Saved data entries:
- - -

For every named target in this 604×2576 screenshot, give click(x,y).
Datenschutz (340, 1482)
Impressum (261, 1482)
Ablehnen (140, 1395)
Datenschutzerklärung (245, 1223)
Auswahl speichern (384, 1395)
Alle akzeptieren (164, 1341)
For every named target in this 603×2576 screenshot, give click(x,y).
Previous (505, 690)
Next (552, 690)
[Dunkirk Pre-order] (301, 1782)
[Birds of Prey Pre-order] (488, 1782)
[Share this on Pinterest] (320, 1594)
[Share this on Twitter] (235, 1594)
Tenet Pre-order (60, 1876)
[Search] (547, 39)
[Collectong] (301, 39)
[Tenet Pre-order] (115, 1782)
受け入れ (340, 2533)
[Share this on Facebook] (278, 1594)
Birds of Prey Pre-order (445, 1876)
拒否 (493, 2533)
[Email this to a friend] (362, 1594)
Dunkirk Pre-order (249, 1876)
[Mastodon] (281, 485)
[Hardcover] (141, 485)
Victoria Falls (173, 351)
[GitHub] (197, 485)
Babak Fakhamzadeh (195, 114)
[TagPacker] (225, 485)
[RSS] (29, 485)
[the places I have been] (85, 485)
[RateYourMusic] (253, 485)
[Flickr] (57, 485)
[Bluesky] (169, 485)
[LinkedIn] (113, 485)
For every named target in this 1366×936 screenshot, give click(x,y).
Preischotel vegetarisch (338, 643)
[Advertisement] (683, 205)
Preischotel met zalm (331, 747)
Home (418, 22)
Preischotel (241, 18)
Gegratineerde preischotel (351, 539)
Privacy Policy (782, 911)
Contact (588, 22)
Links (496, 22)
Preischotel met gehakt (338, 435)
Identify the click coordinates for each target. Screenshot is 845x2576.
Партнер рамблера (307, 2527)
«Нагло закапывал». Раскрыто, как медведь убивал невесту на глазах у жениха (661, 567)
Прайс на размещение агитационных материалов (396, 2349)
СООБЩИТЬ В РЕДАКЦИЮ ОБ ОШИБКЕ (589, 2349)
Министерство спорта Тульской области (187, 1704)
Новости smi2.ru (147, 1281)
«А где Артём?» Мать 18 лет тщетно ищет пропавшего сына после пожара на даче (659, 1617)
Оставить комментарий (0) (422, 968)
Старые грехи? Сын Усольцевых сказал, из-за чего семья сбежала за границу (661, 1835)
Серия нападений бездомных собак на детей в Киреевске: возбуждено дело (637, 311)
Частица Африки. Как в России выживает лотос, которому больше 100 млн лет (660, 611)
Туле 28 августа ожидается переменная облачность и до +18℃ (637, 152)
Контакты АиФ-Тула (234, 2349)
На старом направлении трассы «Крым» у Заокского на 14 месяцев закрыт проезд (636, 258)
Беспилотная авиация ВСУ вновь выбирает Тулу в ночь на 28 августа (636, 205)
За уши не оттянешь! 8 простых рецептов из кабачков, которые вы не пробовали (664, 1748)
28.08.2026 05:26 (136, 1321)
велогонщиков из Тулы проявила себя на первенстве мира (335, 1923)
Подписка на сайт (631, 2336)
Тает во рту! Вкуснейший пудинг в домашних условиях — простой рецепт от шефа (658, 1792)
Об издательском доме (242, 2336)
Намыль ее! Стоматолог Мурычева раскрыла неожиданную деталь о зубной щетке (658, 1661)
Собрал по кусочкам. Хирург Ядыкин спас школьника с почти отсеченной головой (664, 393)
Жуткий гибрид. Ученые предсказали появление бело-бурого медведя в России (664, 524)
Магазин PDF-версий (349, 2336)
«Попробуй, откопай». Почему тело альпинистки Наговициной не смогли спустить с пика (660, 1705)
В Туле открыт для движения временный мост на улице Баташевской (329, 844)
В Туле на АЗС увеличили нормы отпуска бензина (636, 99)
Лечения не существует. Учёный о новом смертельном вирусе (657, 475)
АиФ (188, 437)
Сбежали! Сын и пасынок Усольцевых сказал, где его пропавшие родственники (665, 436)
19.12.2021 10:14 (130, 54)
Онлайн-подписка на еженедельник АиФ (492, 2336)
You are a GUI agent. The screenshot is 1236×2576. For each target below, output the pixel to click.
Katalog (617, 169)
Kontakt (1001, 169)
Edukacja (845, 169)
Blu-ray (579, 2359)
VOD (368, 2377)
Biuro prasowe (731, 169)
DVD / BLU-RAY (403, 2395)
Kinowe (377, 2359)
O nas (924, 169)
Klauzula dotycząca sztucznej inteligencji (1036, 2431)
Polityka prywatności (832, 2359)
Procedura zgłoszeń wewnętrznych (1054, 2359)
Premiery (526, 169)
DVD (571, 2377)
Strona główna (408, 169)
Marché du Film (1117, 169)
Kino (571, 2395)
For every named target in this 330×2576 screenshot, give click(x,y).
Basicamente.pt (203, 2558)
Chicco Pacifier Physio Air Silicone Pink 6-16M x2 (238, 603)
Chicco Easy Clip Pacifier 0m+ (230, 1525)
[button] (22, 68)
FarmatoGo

- - -

__WHAT IS BEING ASKED__
Your answer should be the data above, retyped in full and unaltered.

__WORKED SOLUTION__
For every named target in this 604×2576 screenshot, give click(x,y).
Datenschutz (340, 1482)
Impressum (261, 1482)
Ablehnen (140, 1395)
Datenschutzerklärung (245, 1223)
Auswahl speichern (384, 1395)
Alle akzeptieren (164, 1341)
For every named target in this 603×2576 screenshot, give click(x,y).
Previous (505, 690)
Next (552, 690)
[Dunkirk Pre-order] (301, 1782)
[Birds of Prey Pre-order] (488, 1782)
[Share this on Pinterest] (320, 1594)
[Share this on Twitter] (235, 1594)
Tenet Pre-order (60, 1876)
[Search] (547, 39)
[Collectong] (301, 39)
[Tenet Pre-order] (115, 1782)
受け入れ (340, 2533)
[Share this on Facebook] (278, 1594)
Birds of Prey Pre-order (445, 1876)
拒否 (493, 2533)
[Email this to a friend] (362, 1594)
Dunkirk Pre-order (249, 1876)
[Mastodon] (281, 485)
[Hardcover] (141, 485)
Victoria Falls (173, 351)
[GitHub] (197, 485)
Babak Fakhamzadeh (195, 114)
[TagPacker] (225, 485)
[RSS] (29, 485)
[the places I have been] (85, 485)
[RateYourMusic] (253, 485)
[Flickr] (57, 485)
[Bluesky] (169, 485)
[LinkedIn] (113, 485)
For every named target in this 1366×936 screenshot, give click(x,y).
Preischotel vegetarisch (338, 643)
[Advertisement] (683, 205)
Preischotel met zalm (331, 747)
Home (418, 22)
Preischotel (241, 18)
Gegratineerde preischotel (351, 539)
Privacy Policy (782, 911)
Contact (588, 22)
Links (496, 22)
Preischotel met gehakt (338, 435)
Identify the click coordinates for each target. Screenshot is 845x2576.
Партнер рамблера (307, 2527)
«Нагло закапывал». Раскрыто, как медведь убивал невесту на глазах у жениха (661, 567)
Прайс на размещение агитационных материалов (396, 2349)
СООБЩИТЬ В РЕДАКЦИЮ ОБ ОШИБКЕ (589, 2349)
Министерство спорта Тульской области (187, 1704)
Новости smi2.ru (147, 1281)
«А где Артём?» Мать 18 лет тщетно ищет пропавшего сына после пожара на даче (659, 1617)
Оставить комментарий (0) (422, 968)
Старые грехи? Сын Усольцевых сказал, из-за чего семья сбежала за границу (661, 1835)
Серия нападений бездомных собак на детей в Киреевске: возбуждено дело (637, 311)
Частица Африки. Как в России выживает лотос, которому больше 100 млн лет (660, 611)
Туле 28 августа ожидается переменная облачность и до +18℃ (637, 152)
Контакты АиФ-Тула (234, 2349)
На старом направлении трассы «Крым» у Заокского на 14 месяцев закрыт проезд (636, 258)
Беспилотная авиация ВСУ вновь выбирает Тулу в ночь на 28 августа (636, 205)
За уши не оттянешь! 8 простых рецептов из кабачков, которые вы не пробовали (664, 1748)
28.08.2026 05:26 (136, 1321)
велогонщиков из Тулы проявила себя на первенстве мира (335, 1923)
Подписка на сайт (631, 2336)
Тает во рту! Вкуснейший пудинг в домашних условиях — простой рецепт от шефа (658, 1792)
Об издательском доме (242, 2336)
Намыль ее! Стоматолог Мурычева раскрыла неожиданную деталь о зубной щетке (658, 1661)
Собрал по кусочкам. Хирург Ядыкин спас школьника с почти отсеченной головой (664, 393)
Жуткий гибрид. Ученые предсказали появление бело-бурого медведя в России (664, 524)
Магазин PDF-версий (349, 2336)
«Попробуй, откопай». Почему тело альпинистки Наговициной не смогли спустить с пика (660, 1705)
В Туле открыт для движения временный мост на улице Баташевской (329, 844)
В Туле на АЗС увеличили нормы отпуска бензина (636, 99)
Лечения не существует. Учёный о новом смертельном вирусе (657, 475)
АиФ (188, 437)
Сбежали! Сын и пасынок Усольцевых сказал, где его пропавшие родственники (665, 436)
19.12.2021 10:14 (130, 54)
Онлайн-подписка на еженедельник АиФ (492, 2336)
You are a GUI agent. The screenshot is 1236×2576. For each target below, output the pixel to click.
Katalog (617, 169)
Kontakt (1001, 169)
Edukacja (845, 169)
Blu-ray (579, 2359)
VOD (368, 2377)
Biuro prasowe (731, 169)
DVD / BLU-RAY (403, 2395)
Kinowe (377, 2359)
O nas (924, 169)
Klauzula dotycząca sztucznej inteligencji (1036, 2431)
Polityka prywatności (832, 2359)
Procedura zgłoszeń wewnętrznych (1054, 2359)
Premiery (526, 169)
DVD (571, 2377)
Strona główna (408, 169)
Marché du Film (1117, 169)
Kino (571, 2395)
For every named target in this 330×2576 screenshot, give click(x,y).
Basicamente.pt (203, 2558)
Chicco Pacifier Physio Air Silicone Pink 6-16M x2 (238, 603)
Chicco Easy Clip Pacifier 0m+ (230, 1525)
[button] (22, 68)
FarmatoGo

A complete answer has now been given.